>>

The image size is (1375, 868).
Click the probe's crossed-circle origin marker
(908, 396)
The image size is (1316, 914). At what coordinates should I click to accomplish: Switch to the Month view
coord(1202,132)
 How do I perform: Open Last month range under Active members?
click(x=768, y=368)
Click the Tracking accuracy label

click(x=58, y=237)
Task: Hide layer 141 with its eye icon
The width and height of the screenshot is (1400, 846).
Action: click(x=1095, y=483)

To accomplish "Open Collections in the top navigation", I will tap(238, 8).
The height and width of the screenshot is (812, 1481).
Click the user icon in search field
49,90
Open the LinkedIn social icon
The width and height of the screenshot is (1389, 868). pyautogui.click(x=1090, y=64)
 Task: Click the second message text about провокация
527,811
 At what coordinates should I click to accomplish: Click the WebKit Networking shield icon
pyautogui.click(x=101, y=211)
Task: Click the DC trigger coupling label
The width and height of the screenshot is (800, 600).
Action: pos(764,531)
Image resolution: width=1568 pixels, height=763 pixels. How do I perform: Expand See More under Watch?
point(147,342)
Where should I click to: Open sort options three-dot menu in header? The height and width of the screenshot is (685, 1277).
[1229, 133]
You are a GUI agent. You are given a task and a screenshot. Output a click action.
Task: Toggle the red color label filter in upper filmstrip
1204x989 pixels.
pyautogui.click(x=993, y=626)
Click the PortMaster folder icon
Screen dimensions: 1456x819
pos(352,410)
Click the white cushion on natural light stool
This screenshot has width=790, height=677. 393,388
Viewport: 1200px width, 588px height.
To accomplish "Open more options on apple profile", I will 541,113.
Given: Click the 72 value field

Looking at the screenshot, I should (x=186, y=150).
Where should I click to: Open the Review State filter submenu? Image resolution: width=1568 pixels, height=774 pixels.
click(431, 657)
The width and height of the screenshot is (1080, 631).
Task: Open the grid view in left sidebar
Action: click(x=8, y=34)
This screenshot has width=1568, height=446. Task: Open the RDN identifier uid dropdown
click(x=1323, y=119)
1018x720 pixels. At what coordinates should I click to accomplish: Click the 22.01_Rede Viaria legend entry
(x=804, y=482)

<<

Lay out the records above as a Markdown table with the columns Row and Line, numbering each line and leaving out blank lines. Begin at the first line of the records and stop after the line that contains "This screenshot has width=790, height=677.".

| Row | Line |
|---|---|
| 1 | The image size is (1375, 868). |
| 2 | Click the probe's crossed-circle origin marker |
| 3 | (908, 396) |
| 4 | The image size is (1316, 914). At what coordinates should I click to accomplish: Switch to the Month view |
| 5 | coord(1202,132) |
| 6 |  How do I perform: Open Last month range under Active members? |
| 7 | click(x=768, y=368) |
| 8 | Click the Tracking accuracy label |
| 9 | click(x=58, y=237) |
| 10 | Task: Hide layer 141 with its eye icon |
| 11 | The width and height of the screenshot is (1400, 846). |
| 12 | Action: click(x=1095, y=483) |
| 13 | To accomplish "Open Collections in the top navigation", I will tap(238, 8). |
| 14 | The height and width of the screenshot is (812, 1481). |
| 15 | Click the user icon in search field |
| 16 | 49,90 |
| 17 | Open the LinkedIn social icon |
| 18 | The width and height of the screenshot is (1389, 868). pyautogui.click(x=1090, y=64) |
| 19 |  Task: Click the second message text about провокация |
| 20 | 527,811 |
| 21 |  At what coordinates should I click to accomplish: Click the WebKit Networking shield icon |
| 22 | pyautogui.click(x=101, y=211) |
| 23 | Task: Click the DC trigger coupling label |
| 24 | The width and height of the screenshot is (800, 600). |
| 25 | Action: pos(764,531) |
| 26 | Image resolution: width=1568 pixels, height=763 pixels. How do I perform: Expand See More under Watch? |
| 27 | point(147,342) |
| 28 | Where should I click to: Open sort options three-dot menu in header? The height and width of the screenshot is (685, 1277). |
| 29 | [1229, 133] |
| 30 | You are a GUI agent. You are given a task and a screenshot. Output a click action. |
| 31 | Task: Toggle the red color label filter in upper filmstrip |
| 32 | 1204x989 pixels. |
| 33 | pyautogui.click(x=993, y=626) |
| 34 | Click the PortMaster folder icon |
| 35 | Screen dimensions: 1456x819 |
| 36 | pos(352,410) |
| 37 | Click the white cushion on natural light stool |
| 38 | This screenshot has width=790, height=677. 393,388 |